Radyodaki programlarıyla birlikte Runyun’un Kaşıkçı Ali Rıza Efendi’nin oğlu olduğunu öğrenince kendisine büyük teveccüh gösteren Konyalılar, Demokrat Parti milletvekili adayı olmasını istediler. Runyun, “Ben ülkeme başka türlü hizmet etmek istiyorum. Siyasete girmek istemiyorum” dediyse de “Bundan mesulsün” denilerek ikna edildi. Cumhuriyet Halk Parti de Runyun’a teklif götürdü. Ancak Runyun bu teklifi kabul etmeyip 1954’te DP’den adaylığını koydu. Fakat “din âlimi” diye Cumhurbaşkanı Celal Bayar tarafından onun vekilliği veto edildi. Konya’dan Adnan Menderes’in yanına giden heyetler “Bizim seçtiğimiz vekil nasıl veto edilir?” diye tepki gösterince Menderes, “İstifasını versin, 1957’de tekrar adaylığını koysun.” dedi. Bunun üzerine 1957’de tekrar adaylığını koydu ve adaylığı kabul edildi. Seçim çalışmalarına başladı. Seçim günlerinde 7 Ekim 1957’de Mevlit Kandili münasebetiyle Konya Esnaf Dernekleri tarafından Kapı Camiinde bir mevlit okutturuldu. Mevlit öncesinde Mustafa Runyun “İnsanlığın Biricik Önderi Hz. Muhammed” başlığıyla bir vaaz verdi. Bu konuşma ulusal basında çarpıtılarak şöyle verilmiştir: “Kahire'deki Ezher Üniversitesi mezunu ve Diyanet İşleri Başkanlığı'nın Danışma Kurulu üyesi olan Mustafa Runyun, memleketi Konya'dan adaydı. Camide vaaz adı altında iki saatlik bir seçim konuşması yaparak yasaları çiğnedi.” 27 Ekim 1957’de yapılan genel seçimlerinde Konya’da yüzde 44 oyla Demokrat Parti 21 milletvekili çıkarmış ve seçim sonucunda Mustafa Runyun da Konya’dan milletvekili seçilmiştir. TBMM’nde 1 Kasım 1957’den 27 Mayıs 1960 Askeri Darbesine kadar Demokrat Parti Konya milletvekili olarak görev yaptı. Mecliste Maarif Encümeni görevinde bulundu. 

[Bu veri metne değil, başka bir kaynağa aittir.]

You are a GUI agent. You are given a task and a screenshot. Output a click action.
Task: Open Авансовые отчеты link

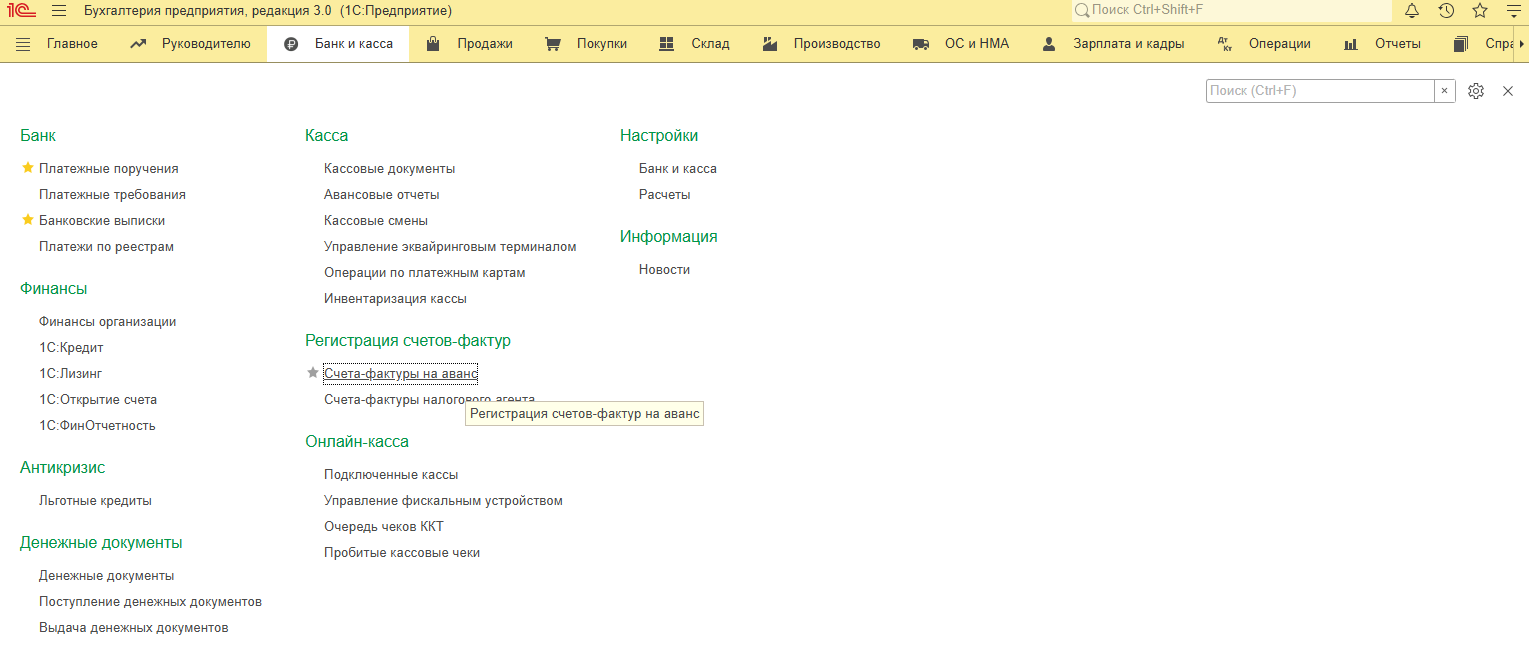[381, 195]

Darbe sonrasında siyasi tutuklularla birlikte Yassıada’ya götürüldü. Yassıada’da bir süre tutuklu kaldı, ardından Kayseri cezaevinde hapis yattı. Orada dini bilgiler verdi, ezan okudu. Torunu Mustafa Runyan, bu durumu şöyle anlatır: “Sürekli çalışma aşkıyla yanıyordu. Milletvekili olmasını istediler, onu da kabul etti. Ne yazık ki 60 darbesinin kurbanlarından oldu. Hak etmediği halde onu da Yassıada'ya lâyık gördüler. Bu iki buçuk sene içinde orada yatan koğuş arkadaşlarının unutmadığı en önemli anı da birçok kişinin bildiği ezan okuma hadisesidir. Yassıada'daki son gece bir yere çıkar ve orada ezan okur. Bu ezan hayatta kalacak olanların hatırlayacakları en önemli anı olarak beyinlerine kazınır. İki buçuk haksız sene ve mahkemelerden sonra özgürlüğüne kavuştu ama çoğu şey eskisi gibi değildi. Hapisten çıktığı için siyasal suçlu ilân edildi ve mesleğini icra etmesine engel olundu. Ama 60'lara kadar çok çalıştı, çok uğraşlarda bulundu. Bu sayede tanıdıkları ve sevenleri arttı. Ve tanıdıkları onu bu zor döneminde de yalnız bırakmadı. Onda ise bütün bu olanlara rağmen insanlara yararlı olma azmi ve çalışma isteği hiç tükenmemişti.”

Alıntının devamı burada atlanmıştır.